だけどやっぱり、くしゃくしゃと紗枝の頭を撫でた。それから、手を這わせて、額も撫でて、そこに付着していた髪を落とす。肩、首、足の順に叩いて髪を落とした。
「はい、終了」
脇に置いていたスマホのカメラを起動し、紗枝に渡す。
液晶に移る自分の頭を見て、紗枝は、ふん…と息を吐いた。
「ごめん、ぼさぼさでわからないんだけど」
僕にスマホを返した紗枝は、肩を竦めた。
「こんな雑な仕事じゃ、お金はあげられないね」
「…うん、そのつもりは、無かった」
「ああ、開き直った」
わざとらしく唇を尖らせた紗枝は、立ち上がり、皺がついたスカートを整えた。ぼさぼさになった髪は整えず、僕の方を振り返る。
「それじゃあ、シャワー浴びさせて」
「…うん」
「あと、制服洗って」
「…うん」
「服も貸して」
「うん」
「ナイス、三連コンボ」
テンポよく返事した僕に、彼女は噴き出しながら、僕の胸を小突いた。
「よくできました」
「…うん」
「ボーナスだね」
また、笑った。
落ちた髪ごと新聞紙を丸め、近くにあったゴミ捨て場に放った。細かな髪の毛は塵取りで掃いて、椅子を脇に抱えて、階段を上る。僕は上で、彼女が下。

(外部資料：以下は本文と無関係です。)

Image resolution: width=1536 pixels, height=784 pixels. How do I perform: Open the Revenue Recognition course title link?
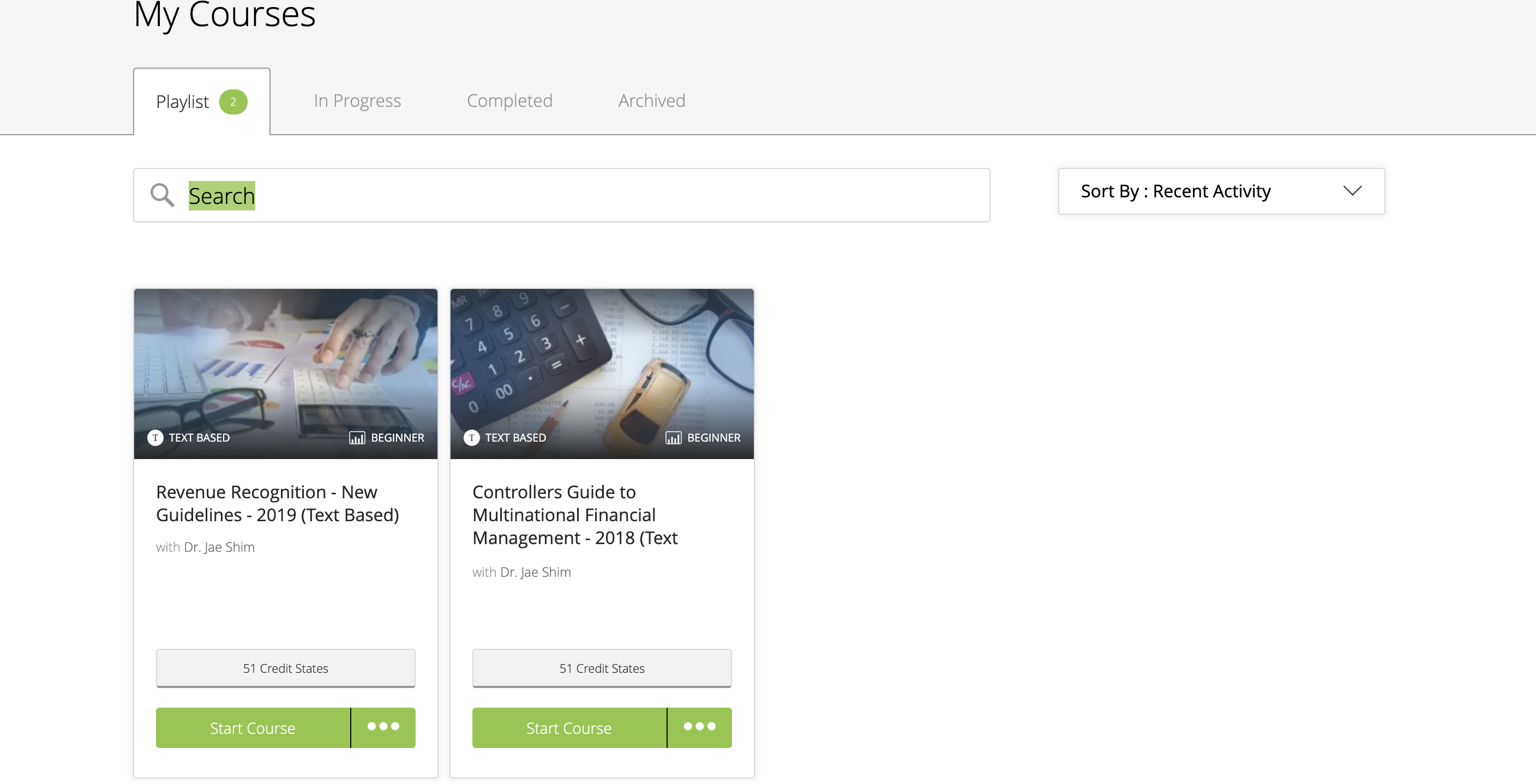(x=277, y=503)
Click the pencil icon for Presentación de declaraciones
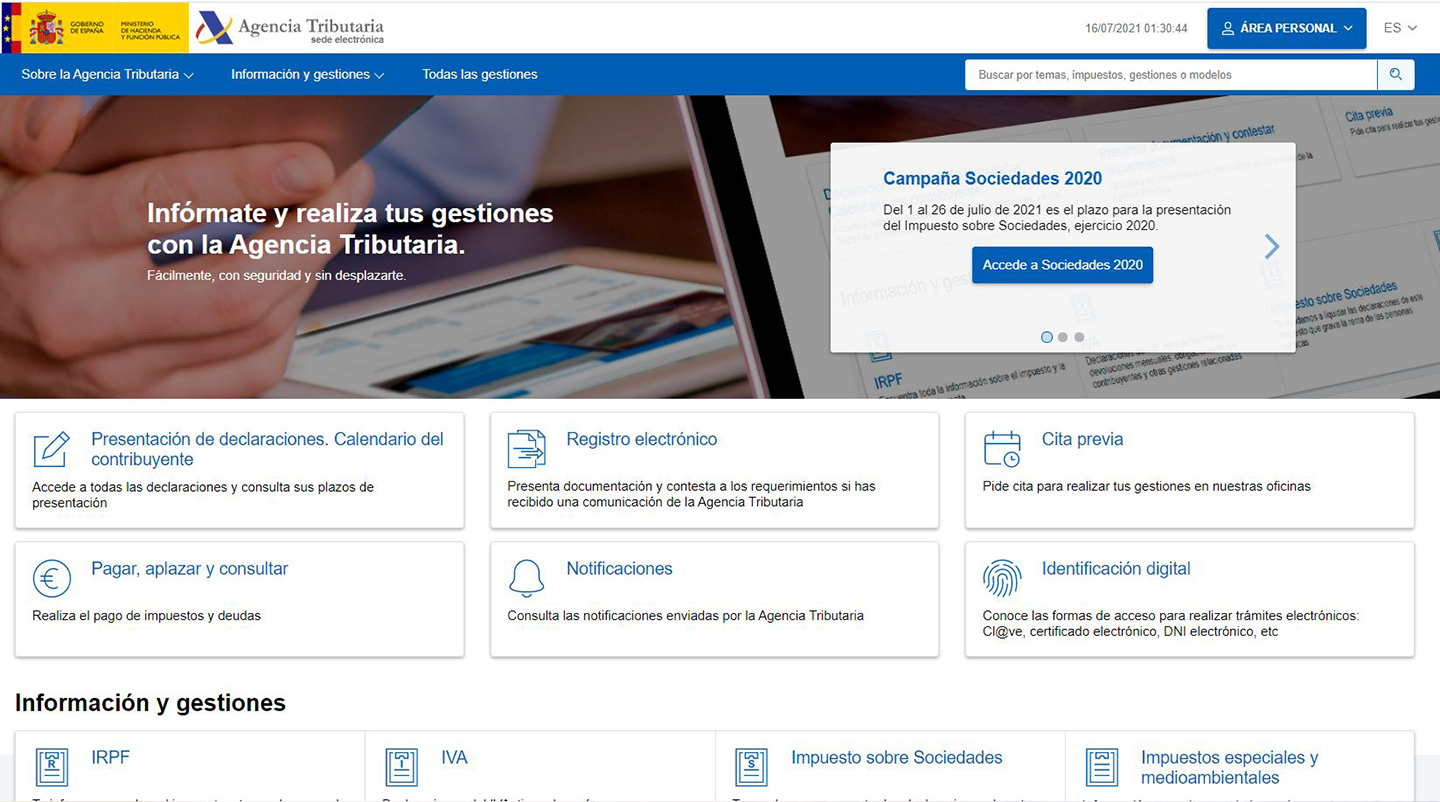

部屋に入ると、紗枝は改めてシャワーを浴びた。髪の毛は僕が拭いてあげた。短パンとTシャツを貸した。男の部屋にドライヤーなんてものは無いから、扇風機を回して、その風を浴びた。機嫌のいい彼女は、プロペラに向かって「ああああああ」なんて言って、僕も真似して声を発してみたけれど、やっぱり、羞恥心が勝って掠れたものしか出なかった。
「うん、かわいい」
ようやく髪の毛が渇き、鏡を見た紗枝は、自分で自分の容姿を褒めた。
「髪を変えると、すっきりするね」
「そうだね」
「また、何処かにいきたくなるね」
鏡越しに、僕を見る。
僕は肩を竦めると、頷いた。
「わかったよ」
「うん。また行こう」
何処か…とは明確に決めなかった。だけど、必ず、行こうと決めた。二つ返事だったが、それは強固な契約であった。
その日も、時間は穏やかに過ぎていったのだった。